Off-road riding is one of the most popular pursuits of every die hard motorcyclist. This hobby is also one of the best training grounds for any rider to improve their street riding skills. There are many forms of off-road riding, there is the popular motocross and enduro racing for professionals and then there is also the short day trips, trail riding and adventure tours with your buddies.

If you've ever wanted to give off-road riding a shot or if you're an experienced rider looking to sharpen your skill set, this article is just for you.
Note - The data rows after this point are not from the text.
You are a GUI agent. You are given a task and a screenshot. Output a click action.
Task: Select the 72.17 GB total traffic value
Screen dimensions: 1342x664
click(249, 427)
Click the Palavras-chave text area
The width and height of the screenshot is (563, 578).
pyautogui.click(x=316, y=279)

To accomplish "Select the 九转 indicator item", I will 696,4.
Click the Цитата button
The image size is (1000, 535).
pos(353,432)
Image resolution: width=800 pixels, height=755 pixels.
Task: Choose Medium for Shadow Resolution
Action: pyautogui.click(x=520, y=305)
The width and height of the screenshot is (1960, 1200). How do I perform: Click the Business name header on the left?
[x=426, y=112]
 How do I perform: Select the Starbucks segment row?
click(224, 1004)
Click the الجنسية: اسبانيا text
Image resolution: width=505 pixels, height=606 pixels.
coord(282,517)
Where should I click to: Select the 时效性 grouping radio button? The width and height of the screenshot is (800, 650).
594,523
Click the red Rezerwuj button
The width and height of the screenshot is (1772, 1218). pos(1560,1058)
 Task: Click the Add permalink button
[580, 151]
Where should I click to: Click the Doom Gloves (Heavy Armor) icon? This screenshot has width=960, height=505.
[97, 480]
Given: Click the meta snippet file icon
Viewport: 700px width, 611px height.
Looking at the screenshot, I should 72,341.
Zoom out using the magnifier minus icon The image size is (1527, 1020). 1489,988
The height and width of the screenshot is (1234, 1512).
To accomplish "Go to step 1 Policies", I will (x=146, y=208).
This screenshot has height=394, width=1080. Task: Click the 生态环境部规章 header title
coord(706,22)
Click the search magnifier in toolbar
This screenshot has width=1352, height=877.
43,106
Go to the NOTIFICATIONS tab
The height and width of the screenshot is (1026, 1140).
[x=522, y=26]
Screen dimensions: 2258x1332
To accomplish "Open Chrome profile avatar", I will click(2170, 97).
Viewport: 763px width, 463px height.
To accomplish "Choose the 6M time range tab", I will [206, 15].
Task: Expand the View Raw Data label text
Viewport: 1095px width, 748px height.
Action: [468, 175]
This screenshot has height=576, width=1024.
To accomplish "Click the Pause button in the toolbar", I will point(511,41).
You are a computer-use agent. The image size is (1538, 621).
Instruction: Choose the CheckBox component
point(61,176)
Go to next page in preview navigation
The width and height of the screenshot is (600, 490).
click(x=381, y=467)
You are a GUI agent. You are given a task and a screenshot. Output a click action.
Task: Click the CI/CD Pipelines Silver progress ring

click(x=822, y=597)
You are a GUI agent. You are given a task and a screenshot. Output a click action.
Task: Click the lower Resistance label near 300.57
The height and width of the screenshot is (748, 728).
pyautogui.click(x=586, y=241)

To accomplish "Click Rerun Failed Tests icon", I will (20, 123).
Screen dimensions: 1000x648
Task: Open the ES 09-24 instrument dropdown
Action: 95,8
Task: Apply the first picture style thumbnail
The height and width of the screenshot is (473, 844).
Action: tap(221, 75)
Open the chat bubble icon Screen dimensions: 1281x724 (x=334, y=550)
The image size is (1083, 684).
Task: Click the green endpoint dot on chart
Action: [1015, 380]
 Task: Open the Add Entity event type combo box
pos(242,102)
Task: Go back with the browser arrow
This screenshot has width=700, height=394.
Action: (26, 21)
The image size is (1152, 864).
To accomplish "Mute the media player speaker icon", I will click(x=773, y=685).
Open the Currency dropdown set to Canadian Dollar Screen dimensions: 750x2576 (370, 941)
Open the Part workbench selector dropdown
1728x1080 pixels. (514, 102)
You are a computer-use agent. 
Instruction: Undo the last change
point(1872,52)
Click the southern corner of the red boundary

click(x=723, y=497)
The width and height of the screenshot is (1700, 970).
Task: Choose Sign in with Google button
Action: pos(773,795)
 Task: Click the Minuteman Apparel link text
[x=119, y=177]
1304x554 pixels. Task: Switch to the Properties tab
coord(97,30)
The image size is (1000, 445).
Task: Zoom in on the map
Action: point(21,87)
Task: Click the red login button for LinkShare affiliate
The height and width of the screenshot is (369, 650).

Step 1: Prep Your Motorcycle for the dirt
Drop the tyre pressure (sometimes to around 25 psi or so), in order to help the rubber become more flexible with the terrain. Ditch all the extra weight, saddlebags or accessories that could weigh you down or shake loose due to vibrations. You should also consider removing your side indicators, windscreens and mirrors, as they will easily get damaged in case you fall.

Step 2: Warm up
Like your motorcycle, it’s important that even you are physically in the best shape. This helps you cope up with your bike's sudden jostling, skids, and shifting due to the unpredictable changes in the trails you are riding on. Be sure to just warm up and stretch yourself before heading out; shake out your body and make sure you're as limber as possible and ready to roll with the punches.

Step 3: Riding gear
Whether you are on the road or a dirt track, wearing the right safety gear from helmet to boots is a key part of protecting yourself. In general, off-roading gear is quite a bit different from your normal street riding gear. For example, OTR riding boots are much taller and have more reinforcement in areas like the shins. Make sure you’re riding suit has sufficient protective padding for your chest, shoulders, knees and elbows.The gloves used for off-roading are usually way lighter and flexible than your normal street riding gloves, this is in order to cope with the wide range of movement associated with OTR riding. Make sure that your OTR helmets have a sun shade and an open area for goggles. Believe me, one ride on a dusty trail will make you appreciate goggles that keeps the dirt out of your eyes.